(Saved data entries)
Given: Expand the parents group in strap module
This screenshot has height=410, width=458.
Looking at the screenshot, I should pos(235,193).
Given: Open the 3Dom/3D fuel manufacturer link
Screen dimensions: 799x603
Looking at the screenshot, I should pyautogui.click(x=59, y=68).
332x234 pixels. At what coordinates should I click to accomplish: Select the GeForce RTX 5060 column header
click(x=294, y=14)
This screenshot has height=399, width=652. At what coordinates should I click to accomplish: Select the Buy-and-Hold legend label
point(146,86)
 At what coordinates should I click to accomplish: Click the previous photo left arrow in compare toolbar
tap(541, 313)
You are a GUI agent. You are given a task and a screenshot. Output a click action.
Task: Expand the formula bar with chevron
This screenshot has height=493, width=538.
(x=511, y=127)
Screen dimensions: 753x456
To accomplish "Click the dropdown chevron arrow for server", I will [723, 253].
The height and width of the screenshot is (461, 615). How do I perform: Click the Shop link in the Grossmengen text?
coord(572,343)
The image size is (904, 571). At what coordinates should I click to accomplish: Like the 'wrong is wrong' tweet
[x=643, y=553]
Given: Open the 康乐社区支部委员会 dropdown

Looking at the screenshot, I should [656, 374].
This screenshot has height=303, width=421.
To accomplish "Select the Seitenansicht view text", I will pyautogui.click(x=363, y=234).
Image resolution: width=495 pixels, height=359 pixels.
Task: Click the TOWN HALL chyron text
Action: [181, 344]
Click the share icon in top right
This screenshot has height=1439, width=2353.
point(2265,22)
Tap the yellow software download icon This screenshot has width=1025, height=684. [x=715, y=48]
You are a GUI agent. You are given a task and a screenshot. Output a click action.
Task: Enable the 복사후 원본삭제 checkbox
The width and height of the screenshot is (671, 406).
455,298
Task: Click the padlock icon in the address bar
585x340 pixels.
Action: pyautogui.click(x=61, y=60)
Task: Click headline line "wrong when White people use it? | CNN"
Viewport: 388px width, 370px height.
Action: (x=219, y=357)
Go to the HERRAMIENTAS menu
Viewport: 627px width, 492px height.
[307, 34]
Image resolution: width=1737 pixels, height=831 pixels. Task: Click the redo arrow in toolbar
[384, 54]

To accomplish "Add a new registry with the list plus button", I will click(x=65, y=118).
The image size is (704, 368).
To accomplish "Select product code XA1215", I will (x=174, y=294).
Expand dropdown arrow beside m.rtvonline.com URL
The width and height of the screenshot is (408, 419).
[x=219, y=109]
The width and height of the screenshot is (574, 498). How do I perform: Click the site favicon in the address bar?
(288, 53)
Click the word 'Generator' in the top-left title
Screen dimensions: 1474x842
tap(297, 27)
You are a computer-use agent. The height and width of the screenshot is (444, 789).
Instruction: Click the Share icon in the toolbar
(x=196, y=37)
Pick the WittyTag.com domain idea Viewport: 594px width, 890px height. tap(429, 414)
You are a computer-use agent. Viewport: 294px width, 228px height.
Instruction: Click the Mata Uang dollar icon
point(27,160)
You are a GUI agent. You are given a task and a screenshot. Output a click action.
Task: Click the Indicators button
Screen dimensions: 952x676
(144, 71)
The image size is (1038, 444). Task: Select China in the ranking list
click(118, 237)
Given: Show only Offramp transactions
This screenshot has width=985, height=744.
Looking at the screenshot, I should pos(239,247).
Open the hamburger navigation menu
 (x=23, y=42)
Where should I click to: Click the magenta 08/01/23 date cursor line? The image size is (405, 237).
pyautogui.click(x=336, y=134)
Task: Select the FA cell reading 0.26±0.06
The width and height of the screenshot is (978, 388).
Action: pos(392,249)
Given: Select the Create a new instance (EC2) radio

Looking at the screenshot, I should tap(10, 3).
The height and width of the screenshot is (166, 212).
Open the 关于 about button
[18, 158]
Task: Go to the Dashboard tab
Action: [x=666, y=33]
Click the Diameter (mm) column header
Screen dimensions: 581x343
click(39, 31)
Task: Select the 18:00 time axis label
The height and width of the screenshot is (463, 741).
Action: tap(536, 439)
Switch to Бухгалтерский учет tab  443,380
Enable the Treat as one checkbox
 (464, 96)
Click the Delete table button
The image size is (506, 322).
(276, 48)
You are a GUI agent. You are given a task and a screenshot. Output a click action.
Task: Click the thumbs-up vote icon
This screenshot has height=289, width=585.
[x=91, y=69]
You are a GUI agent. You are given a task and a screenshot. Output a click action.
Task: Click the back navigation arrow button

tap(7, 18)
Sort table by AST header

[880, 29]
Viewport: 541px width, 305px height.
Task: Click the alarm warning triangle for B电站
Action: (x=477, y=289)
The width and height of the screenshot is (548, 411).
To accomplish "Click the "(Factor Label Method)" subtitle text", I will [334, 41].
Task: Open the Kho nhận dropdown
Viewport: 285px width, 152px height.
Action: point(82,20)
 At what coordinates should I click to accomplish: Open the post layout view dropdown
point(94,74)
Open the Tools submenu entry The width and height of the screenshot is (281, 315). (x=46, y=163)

→ **WORK TO COMPLETE**: How many lines of the records contain the string "chevron"? Respond with the number alone.

→ **RESULT OF THIS TASK**: 2